*TASK OBJECTIVE:* Every line of the following records that includes "link" should be copied.

*Saved entries:*
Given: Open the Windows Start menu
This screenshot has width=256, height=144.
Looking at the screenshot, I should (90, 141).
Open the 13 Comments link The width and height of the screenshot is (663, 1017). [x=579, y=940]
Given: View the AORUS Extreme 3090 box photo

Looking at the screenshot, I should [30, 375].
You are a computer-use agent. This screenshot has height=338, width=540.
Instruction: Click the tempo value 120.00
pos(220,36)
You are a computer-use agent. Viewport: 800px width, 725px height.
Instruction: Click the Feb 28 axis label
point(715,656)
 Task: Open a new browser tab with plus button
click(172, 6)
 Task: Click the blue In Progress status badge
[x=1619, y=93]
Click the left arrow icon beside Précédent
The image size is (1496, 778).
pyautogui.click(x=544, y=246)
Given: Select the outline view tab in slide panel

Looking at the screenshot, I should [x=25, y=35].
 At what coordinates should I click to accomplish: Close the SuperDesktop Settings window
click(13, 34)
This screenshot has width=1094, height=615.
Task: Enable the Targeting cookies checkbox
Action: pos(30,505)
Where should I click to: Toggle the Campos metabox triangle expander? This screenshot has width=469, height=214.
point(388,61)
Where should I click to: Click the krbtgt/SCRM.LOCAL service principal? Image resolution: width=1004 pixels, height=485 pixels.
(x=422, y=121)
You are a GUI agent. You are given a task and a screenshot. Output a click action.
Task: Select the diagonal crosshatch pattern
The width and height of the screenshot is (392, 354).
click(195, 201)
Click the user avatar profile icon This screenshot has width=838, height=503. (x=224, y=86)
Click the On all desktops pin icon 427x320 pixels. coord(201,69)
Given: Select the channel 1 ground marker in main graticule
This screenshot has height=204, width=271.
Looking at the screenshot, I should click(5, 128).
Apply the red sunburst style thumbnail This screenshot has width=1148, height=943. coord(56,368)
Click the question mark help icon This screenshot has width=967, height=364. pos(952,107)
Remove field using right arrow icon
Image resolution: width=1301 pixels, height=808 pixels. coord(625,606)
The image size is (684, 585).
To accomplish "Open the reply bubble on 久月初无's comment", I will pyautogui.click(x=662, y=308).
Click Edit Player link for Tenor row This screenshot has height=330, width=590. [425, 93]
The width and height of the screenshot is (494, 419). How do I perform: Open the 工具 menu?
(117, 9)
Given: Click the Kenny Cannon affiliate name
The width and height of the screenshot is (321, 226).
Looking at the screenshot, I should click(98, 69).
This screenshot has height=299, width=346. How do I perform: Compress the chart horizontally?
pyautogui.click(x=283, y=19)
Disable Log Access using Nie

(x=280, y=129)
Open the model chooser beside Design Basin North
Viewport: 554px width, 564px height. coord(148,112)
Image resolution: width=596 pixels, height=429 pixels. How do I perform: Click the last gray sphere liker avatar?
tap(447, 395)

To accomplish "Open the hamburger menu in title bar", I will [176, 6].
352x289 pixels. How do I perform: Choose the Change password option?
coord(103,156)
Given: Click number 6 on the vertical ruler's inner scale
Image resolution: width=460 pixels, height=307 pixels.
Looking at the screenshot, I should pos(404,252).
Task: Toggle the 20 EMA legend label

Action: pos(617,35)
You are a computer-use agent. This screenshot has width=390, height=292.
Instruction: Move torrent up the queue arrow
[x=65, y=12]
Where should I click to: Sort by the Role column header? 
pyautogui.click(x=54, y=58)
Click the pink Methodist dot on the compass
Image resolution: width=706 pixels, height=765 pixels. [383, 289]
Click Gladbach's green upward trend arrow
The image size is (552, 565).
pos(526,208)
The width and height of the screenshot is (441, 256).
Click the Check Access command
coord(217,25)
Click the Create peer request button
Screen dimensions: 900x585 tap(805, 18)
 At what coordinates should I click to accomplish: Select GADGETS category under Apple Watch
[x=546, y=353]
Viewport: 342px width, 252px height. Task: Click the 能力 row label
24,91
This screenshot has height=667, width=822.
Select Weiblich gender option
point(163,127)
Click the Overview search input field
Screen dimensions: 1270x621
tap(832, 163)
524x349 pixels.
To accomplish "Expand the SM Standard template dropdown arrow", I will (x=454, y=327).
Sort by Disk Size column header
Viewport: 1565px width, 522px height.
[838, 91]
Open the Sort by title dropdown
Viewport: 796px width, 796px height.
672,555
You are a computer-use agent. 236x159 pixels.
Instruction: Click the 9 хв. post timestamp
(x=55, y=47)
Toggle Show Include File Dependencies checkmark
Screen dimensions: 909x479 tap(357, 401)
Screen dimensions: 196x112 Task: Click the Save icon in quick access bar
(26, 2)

*TASK RESPONSE:*
Open the 13 Comments link The width and height of the screenshot is (663, 1017). [x=579, y=940]
Click Edit Player link for Tenor row This screenshot has height=330, width=590. [425, 93]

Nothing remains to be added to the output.